Short Sale Contingencies

Because of the market conditions, short sales have become commonplace in some parts of the country. And many buyers are interested in these properties because they perceive them to be potential “great deals.”

I’ve talked about that issue in the past, pointing out that this may not be true, since short sales attract lots of bidders, and the banks want their money so they generally will only approve an offer at market value.

But let’s assume you are going ahead with an offer on a SHORT SALE – so what are the short sale contingencies you want to include? You want to check with your agent on the specifics for your state.

First, you will want the financial contingency – unless you are a cash buyer, the offer should be contingent on your ability to obtain a loan.

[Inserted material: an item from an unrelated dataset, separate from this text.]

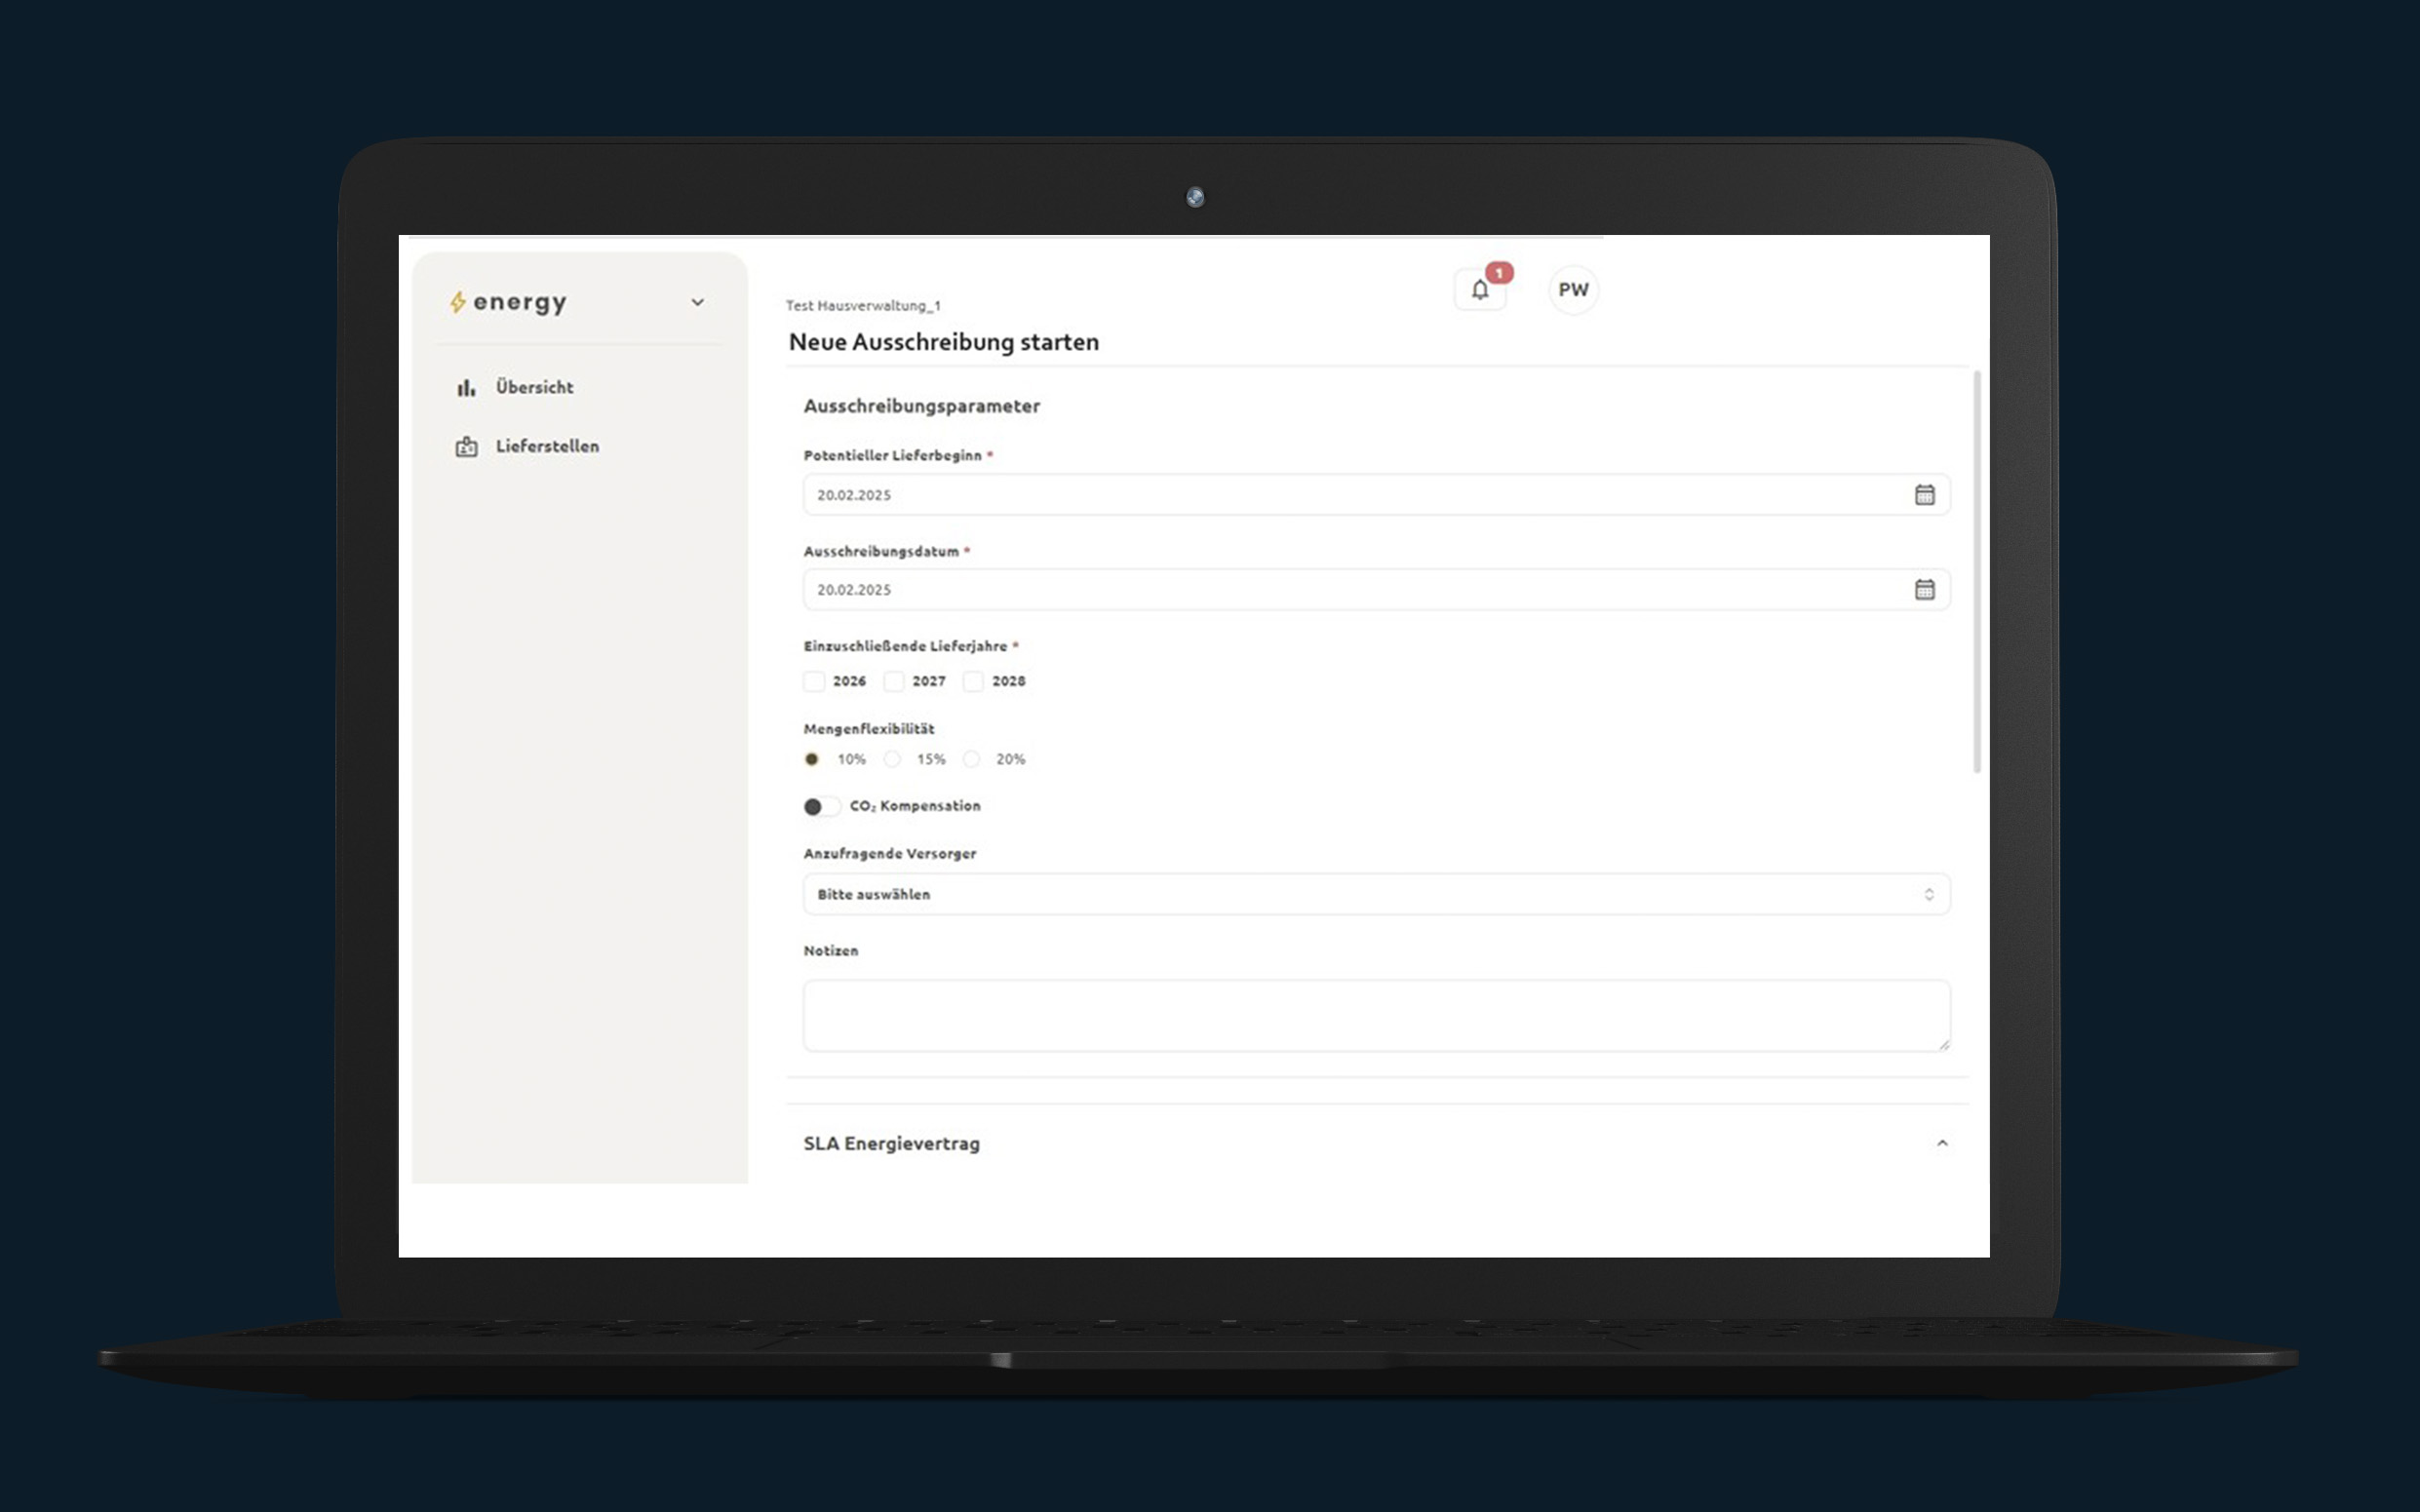
Task: Click the energy lightning bolt logo
Action: [x=458, y=302]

Second, you will definitely want to have an inspection and your offer must be contingent on this. This is especially important for short sales, since it is likely the seller cannot do any repairs and the bank will require you to purchase the home AS IS.

Finally, you will want to make the offer contingent on the bank’s approval of the short sale AND request proof that the seller has provided the bank with the appropriate paperwork, application, and hardship letter that is required as part of the process. If that has not happened you will want written confirmation of when that is to occur.

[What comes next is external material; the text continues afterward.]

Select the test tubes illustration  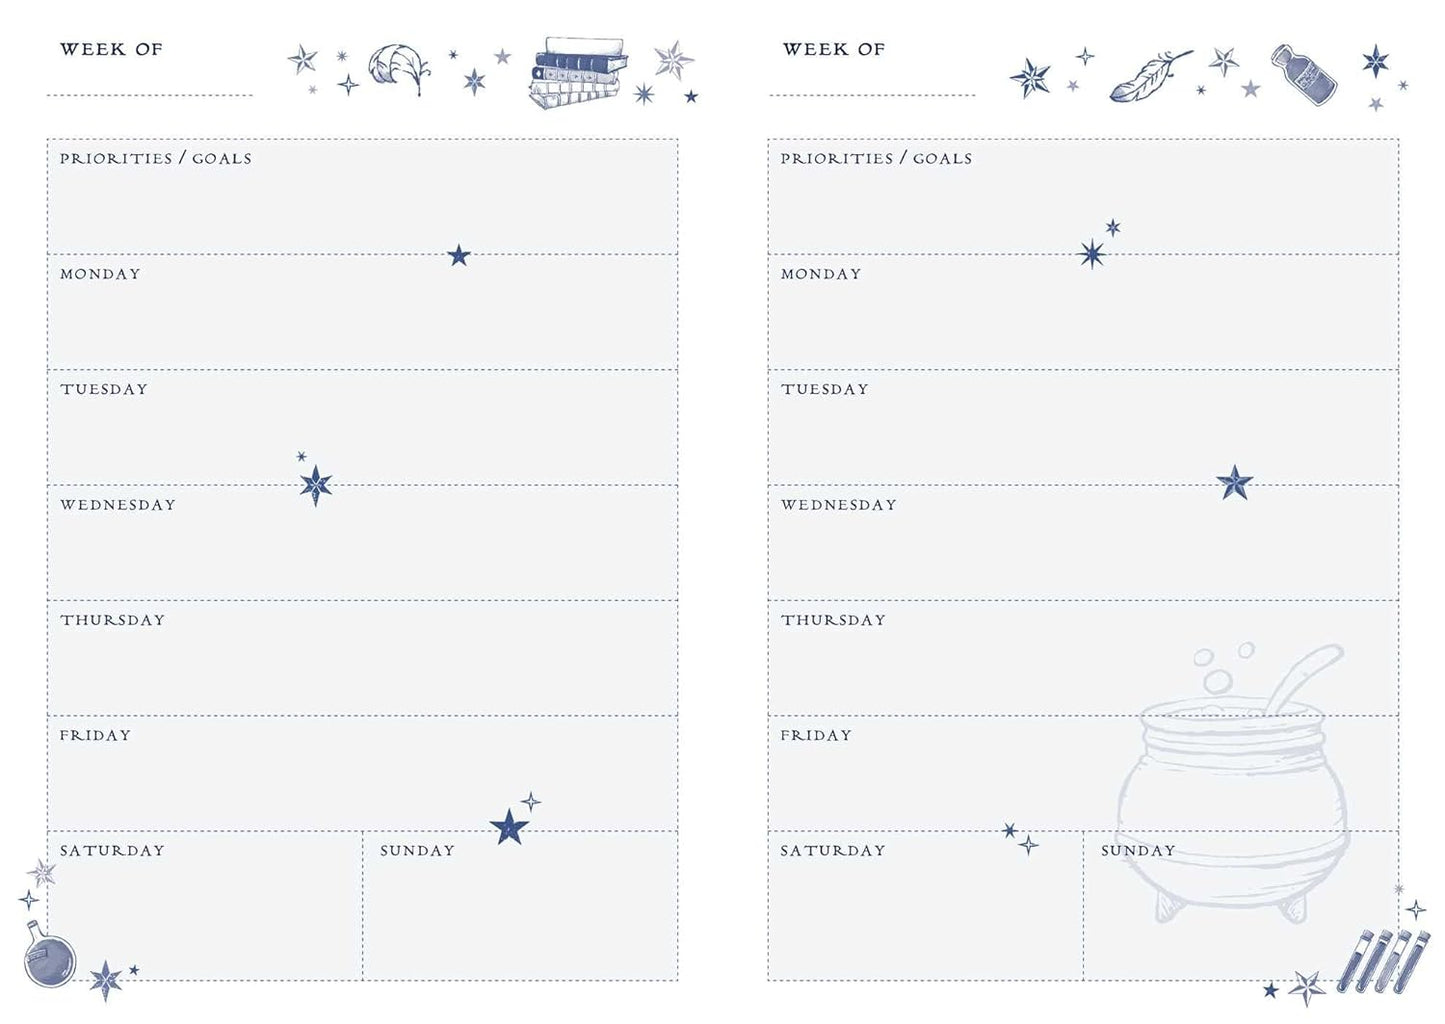click(1375, 961)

Also, your agent should check with the listing agent to get a sense, if possible, of how long it might take for the bank to respond. Your offer can have an expiration date if you want, but it is likely that the time for the bank to respond will be rather lengthy and the offer might expire within that time. Know that if that happens you have the right to just walk away, or you may continue to wait. It’s your choice.

Author Jeff Dowler, CRS

Mark waters says:
Debra says:

I have an opportunity to purchase a short-sale home that is priced at least $100,000 below market. That is not to say it was worth that extra $100,000 – as you know the market is going down every day. My problem is that I have a house to sell and the “timing” could be critical. How locked in are you when you make an offer? Also, it concerns me that I am making an offer to the previous owners – I mean, who sets the asking price? Will a bank consider a contingency on the sale of my home? I could probably rent my home, but as a single person, that is a scary option for me. I have a lot of equity in the home I own, but I have heavy debts from my children’s college. Any advice you can give me would be very much appreciated.
Thank you,

jdowler says:

Hopefully you are working with an agent, who can really provide some sound advice. I don’t want to interfere with any relationship that you have.

If you have a home to sell that can always be a contingency of your offer. Sellers can accept that, or not. You can also set a specific time frame for a response, and you can always withdraw and offer (here in CA) until the time that it has been accepted in writing by the sellers and a copy provided to you. A bank may consider such a contingency if there are no other offers.

I would very carefully check out your qualifications to purchase with a mortgage person, to look at the possible sale price of your home, your loan debts, and overall financial qualifications. You don’t want to move ahead, only to find out that even if you sell your home you will not be able to obtain a loan.

You are in a tricky situation, with a home to sell AND considering a short sale. I would absolutely work with an agent who can help protect OUR interests as the buyer. That person cal also help you evaluate the short sale purchase to see if it makes sense financially, compared to other homes that have sold. If you need a recommendation, let me know – I have a great network, here in CA as well as in other parts of the country.

Good luck! If I can be helpful, please let me know.


neverbuyingagain!! says:

Short sales are the pits!!! Be very careful!!!! I am a first time home buyer and made the stupid mistake of making an offer on one. It was accepted 2 months later by the seller’s lender (3 days before our Purchase and Sales Agreement Expired)….and I decided to walk away b/c the sellers would not extend the closing date/contract 30 days (sellers lender requested I close w/in 30 days and they wanted me to close 14 days after their lender sent approval! ). I had doubts anyway and was ready to move on and look at a different house so I walked. We did not receive a signature to extend the contract by the required date so I thought it was my perfect opportunity to bail. I received a letter the next day that I was being sued for breach of contract b/c the sellers were now going into foreclosure b/c of my failure to fulfill my promise to purchase their home.